Writing

Feed Software, technology, sysadmin war stories, and more.

Saturday, April 20, 2013

More broken web robots

I see a lot of bad web robots.

If you use "zite", also known as "woriobot" (whatever those are) and don't get images for my posts, it's because their robot is badly broken. Check this out.

"GET /dialup1.jpg HTTP/1.1" 404
"GET /dialup2.jpg HTTP/1.1" 404
"GET /tc.jpg HTTP/1.1" 404

Those three images are part of my terminal server post from Wednesday. If retrieved as a post (that is, directly to /w/2013/04/17/slow/), it refers to those images using relative paths. That is, they are just "dialup1.jpg", with no dots, slashes, colons, hostnames, ports, protocols, or anything of the sort.
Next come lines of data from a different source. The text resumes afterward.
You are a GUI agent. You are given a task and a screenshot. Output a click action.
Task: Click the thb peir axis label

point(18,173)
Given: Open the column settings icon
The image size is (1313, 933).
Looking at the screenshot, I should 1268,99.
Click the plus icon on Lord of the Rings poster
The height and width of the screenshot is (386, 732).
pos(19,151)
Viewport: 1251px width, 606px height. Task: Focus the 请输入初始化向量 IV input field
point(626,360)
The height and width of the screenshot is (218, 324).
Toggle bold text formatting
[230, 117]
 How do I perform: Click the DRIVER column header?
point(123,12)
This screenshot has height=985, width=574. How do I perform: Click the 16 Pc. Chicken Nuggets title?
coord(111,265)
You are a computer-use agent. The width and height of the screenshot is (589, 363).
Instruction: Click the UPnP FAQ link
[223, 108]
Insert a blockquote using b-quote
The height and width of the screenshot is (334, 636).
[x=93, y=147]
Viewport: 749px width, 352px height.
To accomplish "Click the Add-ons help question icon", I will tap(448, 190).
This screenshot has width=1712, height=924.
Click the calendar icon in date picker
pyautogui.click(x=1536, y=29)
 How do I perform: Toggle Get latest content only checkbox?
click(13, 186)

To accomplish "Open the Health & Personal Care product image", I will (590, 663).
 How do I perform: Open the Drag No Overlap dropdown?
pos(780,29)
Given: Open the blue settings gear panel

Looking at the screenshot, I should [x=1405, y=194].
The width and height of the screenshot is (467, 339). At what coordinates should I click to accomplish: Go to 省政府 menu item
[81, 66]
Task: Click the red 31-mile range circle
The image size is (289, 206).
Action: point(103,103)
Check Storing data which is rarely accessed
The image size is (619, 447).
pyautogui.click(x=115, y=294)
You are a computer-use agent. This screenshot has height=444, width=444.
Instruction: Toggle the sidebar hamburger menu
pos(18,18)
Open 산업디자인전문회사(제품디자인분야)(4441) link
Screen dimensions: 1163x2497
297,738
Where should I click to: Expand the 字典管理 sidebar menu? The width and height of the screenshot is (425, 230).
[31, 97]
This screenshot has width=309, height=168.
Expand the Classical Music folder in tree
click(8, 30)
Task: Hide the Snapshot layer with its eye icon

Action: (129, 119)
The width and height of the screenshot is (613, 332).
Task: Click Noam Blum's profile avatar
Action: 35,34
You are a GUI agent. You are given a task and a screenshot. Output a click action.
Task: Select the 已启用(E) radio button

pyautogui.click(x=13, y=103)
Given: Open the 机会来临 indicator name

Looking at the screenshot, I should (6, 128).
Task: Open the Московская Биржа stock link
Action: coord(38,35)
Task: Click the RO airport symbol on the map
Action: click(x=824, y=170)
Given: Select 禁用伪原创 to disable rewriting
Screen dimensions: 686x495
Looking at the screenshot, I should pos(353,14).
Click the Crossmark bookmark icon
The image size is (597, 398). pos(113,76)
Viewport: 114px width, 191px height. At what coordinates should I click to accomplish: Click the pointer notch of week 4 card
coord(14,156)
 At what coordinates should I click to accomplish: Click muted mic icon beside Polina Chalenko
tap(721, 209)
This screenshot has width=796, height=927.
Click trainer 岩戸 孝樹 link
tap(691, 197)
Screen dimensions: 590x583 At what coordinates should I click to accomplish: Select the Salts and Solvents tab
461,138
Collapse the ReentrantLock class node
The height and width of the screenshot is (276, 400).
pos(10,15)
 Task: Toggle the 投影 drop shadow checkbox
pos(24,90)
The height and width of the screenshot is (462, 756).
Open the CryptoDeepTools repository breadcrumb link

That means it lives at the same place as the base URL. Since I don't twiddle that setting in my pages, that means it's the same path that they just fetched plus the "dialup1.jpg". Easy. You'd think this fundamental tenet of the web would be well-understood by now, but apparently it is not.

Now, let's say they're actually crawling my Atom feed. That feed purposely spells everything out in long-form: protocol, hostname, path, filename. This has been the case since September when I declared that my "protocol-relative URL experiment" was over.

They aren't alone in their brokenness, though. There's another one from "Sosospider" which is has its own flavor of insanity:

"GET /w/2013/04/02/maps/img_0725.png HTTP/1.1" 404
"GET /w/2013/04/02/maps/img_0730.png HTTP/1.1" 404

These are from my first post this month about bad Apple maps. The problem is that these files are *uppercase*. They are the same filenames which came straight out of my old iPhone's screenshot facility. The file isn't called img_0725.png. It's IMG_0725.PNG.

I'm serving up HTML with the proper filenames. Nearly everyone manages to get this right. These guys, however, squash the case and so miss out. Who thought that was a good idea? Wouldn't it take more code to purposely squash case, and properly at that? Getting uppercase and lowercase right is just like date handling. Both are hard problems.

This is all on top of the well-known Java crawler stupidity where someone has decided that parsing the URLs which are targeted by SCRIPT tags is a good idea, even though those are not even HTML.

Welcome to the web, where any idiot can program for it, and probably does.